== ABOUT THIS EXERCISE ==
Word for word, transcribe the data below.

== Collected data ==
....................
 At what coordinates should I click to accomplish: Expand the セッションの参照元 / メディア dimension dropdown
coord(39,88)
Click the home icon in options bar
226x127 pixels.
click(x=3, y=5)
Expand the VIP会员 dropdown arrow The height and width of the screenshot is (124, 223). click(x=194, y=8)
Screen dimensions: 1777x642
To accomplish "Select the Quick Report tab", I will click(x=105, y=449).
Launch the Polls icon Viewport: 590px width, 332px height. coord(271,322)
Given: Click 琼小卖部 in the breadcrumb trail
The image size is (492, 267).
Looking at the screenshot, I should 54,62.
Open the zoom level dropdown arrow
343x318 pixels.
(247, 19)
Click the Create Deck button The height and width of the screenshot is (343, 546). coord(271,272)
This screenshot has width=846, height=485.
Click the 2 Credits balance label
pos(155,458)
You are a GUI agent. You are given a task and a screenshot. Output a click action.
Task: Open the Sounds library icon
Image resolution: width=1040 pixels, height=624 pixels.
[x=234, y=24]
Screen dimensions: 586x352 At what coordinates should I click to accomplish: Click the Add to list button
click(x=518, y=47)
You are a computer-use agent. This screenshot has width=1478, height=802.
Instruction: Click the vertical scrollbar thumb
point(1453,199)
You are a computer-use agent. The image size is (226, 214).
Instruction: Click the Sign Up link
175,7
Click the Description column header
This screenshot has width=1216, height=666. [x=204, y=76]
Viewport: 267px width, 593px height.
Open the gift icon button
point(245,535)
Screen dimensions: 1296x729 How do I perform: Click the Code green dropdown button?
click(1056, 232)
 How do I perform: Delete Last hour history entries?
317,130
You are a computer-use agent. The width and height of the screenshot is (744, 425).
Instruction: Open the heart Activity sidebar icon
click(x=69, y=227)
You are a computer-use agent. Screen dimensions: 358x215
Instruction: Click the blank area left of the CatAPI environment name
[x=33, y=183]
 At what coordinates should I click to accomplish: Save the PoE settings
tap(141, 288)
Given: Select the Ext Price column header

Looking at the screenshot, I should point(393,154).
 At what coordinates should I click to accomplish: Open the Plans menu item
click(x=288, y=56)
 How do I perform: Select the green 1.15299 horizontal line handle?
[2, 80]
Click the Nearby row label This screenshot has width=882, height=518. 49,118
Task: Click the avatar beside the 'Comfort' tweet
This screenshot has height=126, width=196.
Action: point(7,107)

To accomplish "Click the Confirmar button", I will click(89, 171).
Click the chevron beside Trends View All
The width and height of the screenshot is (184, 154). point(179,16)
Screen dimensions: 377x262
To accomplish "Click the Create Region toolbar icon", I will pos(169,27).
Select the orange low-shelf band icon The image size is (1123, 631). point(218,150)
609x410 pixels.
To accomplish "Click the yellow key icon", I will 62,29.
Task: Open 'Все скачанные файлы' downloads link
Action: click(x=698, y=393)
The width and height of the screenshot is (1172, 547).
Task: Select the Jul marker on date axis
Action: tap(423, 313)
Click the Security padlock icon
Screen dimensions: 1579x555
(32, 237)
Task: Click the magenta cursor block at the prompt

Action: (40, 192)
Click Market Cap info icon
....................
== TASK RESULT ==
 At what coordinates should I click to accomplish: Expand the セッションの参照元 / メディア dimension dropdown
coord(39,88)
Click the home icon in options bar
226x127 pixels.
click(x=3, y=5)
Expand the VIP会员 dropdown arrow The height and width of the screenshot is (124, 223). click(x=194, y=8)
Screen dimensions: 1777x642
To accomplish "Select the Quick Report tab", I will click(x=105, y=449).
Launch the Polls icon Viewport: 590px width, 332px height. coord(271,322)
Given: Click 琼小卖部 in the breadcrumb trail
The image size is (492, 267).
Looking at the screenshot, I should 54,62.
Open the zoom level dropdown arrow
343x318 pixels.
(247, 19)
Click the Create Deck button The height and width of the screenshot is (343, 546). coord(271,272)
This screenshot has width=846, height=485.
Click the 2 Credits balance label
pos(155,458)
You are a GUI agent. You are given a task and a screenshot. Output a click action.
Task: Open the Sounds library icon
Image resolution: width=1040 pixels, height=624 pixels.
[x=234, y=24]
Screen dimensions: 586x352 At what coordinates should I click to accomplish: Click the Add to list button
click(x=518, y=47)
You are a computer-use agent. This screenshot has width=1478, height=802.
Instruction: Click the vertical scrollbar thumb
point(1453,199)
You are a computer-use agent. The image size is (226, 214).
Instruction: Click the Sign Up link
175,7
Click the Description column header
This screenshot has width=1216, height=666. [x=204, y=76]
Viewport: 267px width, 593px height.
Open the gift icon button
point(245,535)
Screen dimensions: 1296x729 How do I perform: Click the Code green dropdown button?
click(1056, 232)
 How do I perform: Delete Last hour history entries?
317,130
You are a computer-use agent. The width and height of the screenshot is (744, 425).
Instruction: Open the heart Activity sidebar icon
click(x=69, y=227)
You are a computer-use agent. Screen dimensions: 358x215
Instruction: Click the blank area left of the CatAPI environment name
[x=33, y=183]
 At what coordinates should I click to accomplish: Save the PoE settings
tap(141, 288)
Given: Select the Ext Price column header

Looking at the screenshot, I should point(393,154).
 At what coordinates should I click to accomplish: Open the Plans menu item
click(x=288, y=56)
 How do I perform: Select the green 1.15299 horizontal line handle?
[2, 80]
Click the Nearby row label This screenshot has width=882, height=518. 49,118
Task: Click the avatar beside the 'Comfort' tweet
This screenshot has height=126, width=196.
Action: point(7,107)

To accomplish "Click the Confirmar button", I will click(89, 171).
Click the chevron beside Trends View All
The width and height of the screenshot is (184, 154). point(179,16)
Screen dimensions: 377x262
To accomplish "Click the Create Region toolbar icon", I will pos(169,27).
Select the orange low-shelf band icon The image size is (1123, 631). point(218,150)
609x410 pixels.
To accomplish "Click the yellow key icon", I will 62,29.
Task: Open 'Все скачанные файлы' downloads link
Action: click(x=698, y=393)
The width and height of the screenshot is (1172, 547).
Task: Select the Jul marker on date axis
Action: tap(423, 313)
Click the Security padlock icon
Screen dimensions: 1579x555
(32, 237)
Task: Click the magenta cursor block at the prompt

Action: (40, 192)
Click Market Cap info icon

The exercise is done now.